Black Down Archaeological Survey - Black Down is the key site for accessing the Ridgeway and a number of the Partnership's projects are focussed there. So understanding what is there is of primary importance prior to work taking place. This report is an excellent read for anyone interested in the history of this landscape as the author takes you through from the Bronze Age to the present day in a very readable and fascinating overview, highlighting the significant features on Black Down which includes a previously unrecorded recorded Bronze Age cross ridge dyke.
A review of community archaeology in South Dorset - when we asked local people what they were interested in a great many said archaeology, old buildings and landscape history. But the Ridgeway is so rich in archaeology it is difficult to know where one should start, the Partnership commissioned this report to help us understand which are the most pertinent questions relating to the archaeology of the Ridgeway. Realising that, as enthusiastic amateurs, we could make a valuable contribution to understanding how people lived in the past...
This report provides an excellent, very readable overview of the important wildlife to be found in the area and provides us with a good start point and reference for exploring the animals and plants of the Ridgeway. The report also gives an idea of how important habitat has changed over time and the degree to which people are currently exploring and recording the wildlife around the area.
One piece of work that has shaped the Partnership's approach to nature conservation is the 'Landscape Permeability Mapping Study'. This study helps us identify where important habitat areas have become so small and broken up that they can no longer support populations of the rare plants and animals associated with them. By targeting habitat restoration and creation on suitable areas 'in the gaps' we can re-connect these blocks of important habitat so that they can again provide a home to rare wildlife (a brief overview can be opened using the link below but much of this data is held as detailed map based information and requires specialist software to analyse and view).

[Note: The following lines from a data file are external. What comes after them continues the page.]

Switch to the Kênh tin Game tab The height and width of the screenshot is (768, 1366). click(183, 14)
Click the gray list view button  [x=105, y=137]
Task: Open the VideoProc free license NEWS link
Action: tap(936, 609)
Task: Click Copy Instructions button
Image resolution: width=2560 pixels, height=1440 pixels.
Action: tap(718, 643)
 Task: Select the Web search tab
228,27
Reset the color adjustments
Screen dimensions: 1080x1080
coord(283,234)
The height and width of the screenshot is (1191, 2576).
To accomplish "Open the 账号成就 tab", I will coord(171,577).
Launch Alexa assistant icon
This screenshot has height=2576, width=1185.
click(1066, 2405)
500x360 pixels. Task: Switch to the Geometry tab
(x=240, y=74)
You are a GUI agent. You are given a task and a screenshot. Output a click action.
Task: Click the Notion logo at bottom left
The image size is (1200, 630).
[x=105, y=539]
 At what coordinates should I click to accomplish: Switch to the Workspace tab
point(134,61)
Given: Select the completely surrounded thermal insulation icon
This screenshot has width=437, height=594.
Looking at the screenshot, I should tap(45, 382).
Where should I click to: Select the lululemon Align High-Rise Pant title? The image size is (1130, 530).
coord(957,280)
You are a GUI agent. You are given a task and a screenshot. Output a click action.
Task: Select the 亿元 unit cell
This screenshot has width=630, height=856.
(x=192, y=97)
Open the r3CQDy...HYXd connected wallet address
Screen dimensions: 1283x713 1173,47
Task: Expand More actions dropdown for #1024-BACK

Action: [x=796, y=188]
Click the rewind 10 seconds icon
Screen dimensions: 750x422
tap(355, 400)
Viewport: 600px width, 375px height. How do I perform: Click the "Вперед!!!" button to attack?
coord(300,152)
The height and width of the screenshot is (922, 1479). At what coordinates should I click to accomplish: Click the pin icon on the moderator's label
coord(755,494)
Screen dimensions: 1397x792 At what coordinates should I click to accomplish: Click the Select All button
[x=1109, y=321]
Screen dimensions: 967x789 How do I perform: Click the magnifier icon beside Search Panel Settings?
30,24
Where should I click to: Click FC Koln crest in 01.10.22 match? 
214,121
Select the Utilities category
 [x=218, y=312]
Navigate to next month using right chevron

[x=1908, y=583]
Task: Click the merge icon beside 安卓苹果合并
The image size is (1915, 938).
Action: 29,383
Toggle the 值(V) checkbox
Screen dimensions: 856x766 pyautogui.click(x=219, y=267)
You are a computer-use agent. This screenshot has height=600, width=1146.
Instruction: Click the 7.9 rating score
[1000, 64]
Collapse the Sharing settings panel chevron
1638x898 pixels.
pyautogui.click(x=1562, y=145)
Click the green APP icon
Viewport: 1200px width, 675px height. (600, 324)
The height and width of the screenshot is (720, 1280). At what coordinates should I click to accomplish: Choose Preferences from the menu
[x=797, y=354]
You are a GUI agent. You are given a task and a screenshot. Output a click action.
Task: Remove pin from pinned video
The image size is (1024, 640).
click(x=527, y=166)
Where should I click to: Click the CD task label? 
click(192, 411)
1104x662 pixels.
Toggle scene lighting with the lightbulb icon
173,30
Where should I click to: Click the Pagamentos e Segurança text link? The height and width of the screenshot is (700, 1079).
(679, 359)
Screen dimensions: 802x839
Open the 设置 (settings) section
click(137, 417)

Hedgerows and dry stone walls
The Partnership commissioned studies on the condition of both hedgerow and dry stone walls in the South Dorset Ridgeway area. These small features define fields and are part of the look of the landscape as well as being important historical features and supporting significant wildlife. Training in both hedgelaying and dry stone walling is included in the Partnership's proposed projects.
The area has a good amount of hedgerow which is well cared for, however the study showed a couple of areas that could be easily improved, hedges in the area contain less variety of hedgerow trees and shrubs than the national average, local hedgerow also tends to have a less bushy base. Both of these characteristics could be improved with some straightforward work that would be ideal for volunteer work parties.
One of the most interesting things about dry stone walls in the South Dorset Ridgeway area is that precisely match the underlying limestone, so must have been made from stone gathered very locally indeed, a good illustration of the link between everyday life, our built environment and landscape elements (in this case geology).
As well as improving footpaths and bridleways across the South Dorset Ridgeway we have proposed a major overhaul of an old car park on Black Down, creating new trails leading from it and connecting to the existing trail network. We have planned this route to follow the gentlest gradient possible and we will surface the whole route to a consistent and more user friendly standard.
What else did we find out about?
During 2012 the Partnership undertook and commissioned a lot more work than that listed above, some of this is not readily available in a web based format such as map based information on the condition of footpaths and bridleways or the file size of the report is simply too big, so these have not been published as download content. But here is a quick roundup of some of the other work we did...
- We went out and spoke to people, face to face and using surveys. In all well over 2500 people gave us their views on aspects of the South Dorset Ridgeway's heritage and this knowledge has played a vital role in helping us shape project proposals.
- We carried out detailed consultation with teachers in the area to ensure that we could develop a schools programme that will add real value to schools' learning programmes.
- We carried out detailed condition surveys of footpaths and bridleways, spoke to members of the British Horse Society, Ramblers and cyclists.
- The team at Dorset County Museum developed detailed plans for the new Archaeology Gallery.
- Dorset AONB carried out detailed Landscape Condition Assessment, a superb document for anyone interested in the local landscape (we will try and get it down to a web friendly file size)
- We mapped all of the finger posts, milestones and other locally distinct features in the area and recorded their condition in the hope that we will be able to restore them to good condition for years to come.
- We also carried out a lot of behind the scenes work on how projects could link together to achieve more, on web sites, detailed project and budget planning, understanding how we could develop best practice in providing volunteer opportunities and run the Scheme for the next five years!